Albany Times Union

Bears have a nose for unclean grills

More city visits likely caused by aroma of food in populated areas

- By Kathleen Moore and Mike Goodwin

Attention, humans: This is prime foraging season for bears, and they aren’t deterred by the lid on a grill.

Two bears wandered into Albany on Sunday, the latest in a string of sightings this year. But there’s nothing new pushing them out of the woods, said Paul Curtis, wildlife specialist at Cornell University. They’re just looking for easy food.

“They’ve got very good noses. They’ll go anywhere they can get an easy meal,” he said.

A big attraction this time of year: unclean grills.

“The bears can smell that burnt food and sometimes they’ll try to tear the grill apart to get at the tray that collects the droppings,” he said.

New habits are also creating delicious odors for bears. During the pandemic, more people started composting, and some began planting fruit trees.

“A compost is fine if you put non-food scraps. That’s fine, that’s not going to attract a bear,” Curtis said. “But people put food in.
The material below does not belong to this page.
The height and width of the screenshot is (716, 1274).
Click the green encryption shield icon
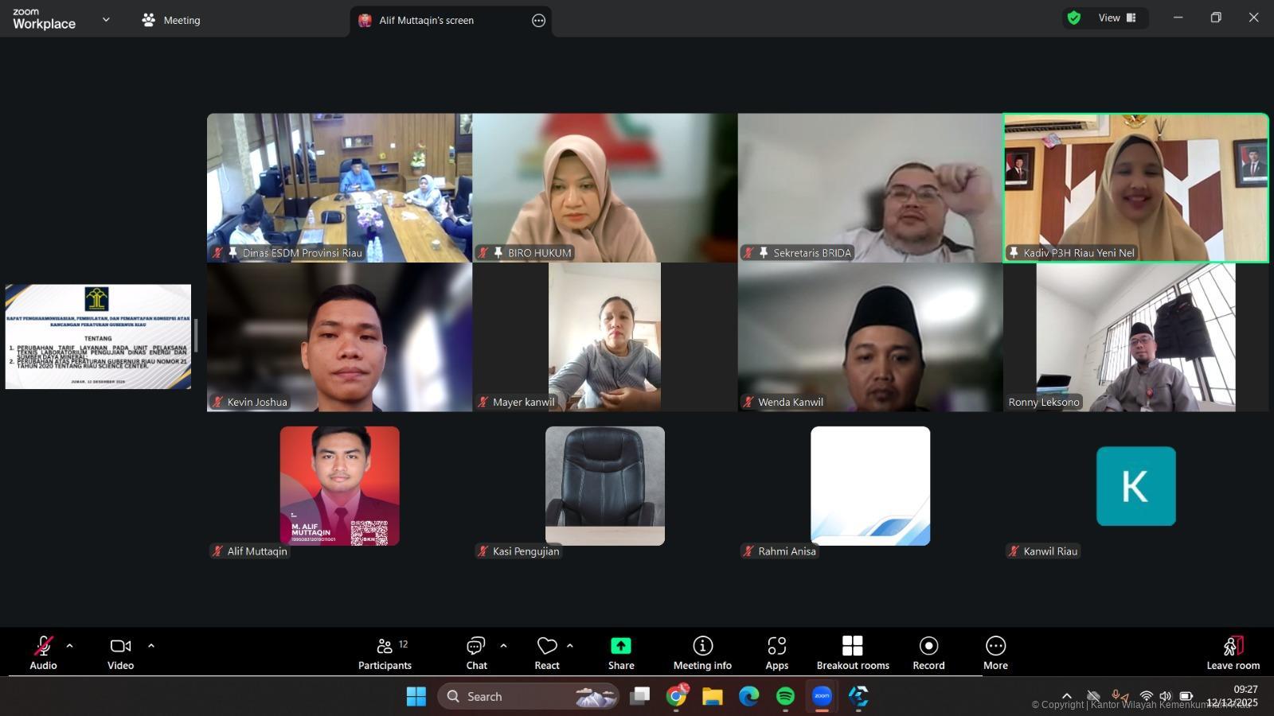click(1074, 18)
Bears can smell that a mile away.”

The fruit trees will attract bears later in the season.

“If you’ve got fruit trees with dropped fruit, that can attract a bear,” Curtis said.
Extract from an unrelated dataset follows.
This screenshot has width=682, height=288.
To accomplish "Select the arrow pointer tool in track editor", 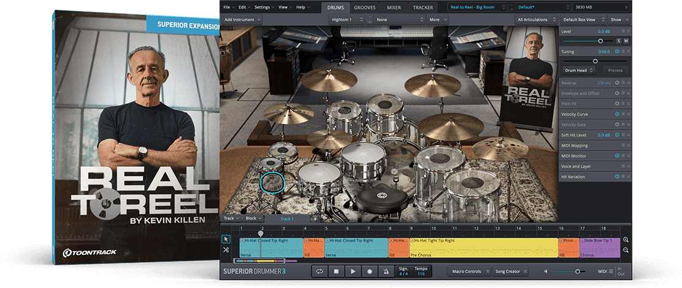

And there are the typical attraction­s: bird feeders left out in summer, and garbage left out overnight in regular garbage cans, which don’t stand up to bears.
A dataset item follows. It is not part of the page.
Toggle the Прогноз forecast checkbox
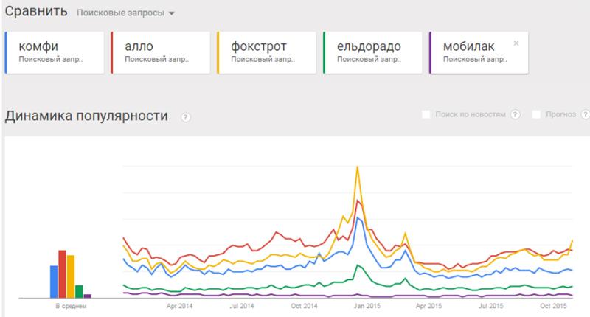pyautogui.click(x=537, y=115)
Decades ago, “bear country” was generally the Adirondack­s, Catskills and Allegany regions, and that’s where residents were warned to take special precaution­s against attracting bears. That’s changed.

“As decades of forest regenerati­on took place, really much of New York state has become suitable for bears,” said Jim Farquhar, chief of the Bureau of Wildlife at the state Department of Environmen­tal Conservati­on. “When people are not accustomed to living with bears, they do things that are not wise like not cleaning their grills.”

That can hurt the bear in the long run.

“When bears become habituated to humans and human activity, at some point they can become problemati­c in that they’re no longer retreating (from humans),” he said. “To the degree we can keep them wild, not feed them, the better off everyone is. When they cross a certain threshold … breaking into occupied dwellings, attacking livestock and pets, those are the bears we don’t want to see. It’s a last resort. But there’s an old saying: A fed bear is a dead bear.”

In almost all cases, DEC can relocate a bear to keep it from returning to an urban area, he said, but humans can make the job much harder if they leave out food.

On Monday, a bear and a cub were seen near Krumkill Road. The region has also seen young, single bears wandering recently. Those bears were probably on their way to other wilderness areas.

“This is the peak of bear breeding season right now. Particular­ly the bears are wandering more looking for females,” Curtis said.

On May 31, a bear in a tree on the edge of Washington Park was tranquiliz­ed by state environmen­tal conservati­on officers and returned to the woods in the Catskill Mountains.

Police say the public should call them if the latest bears or others are seen again.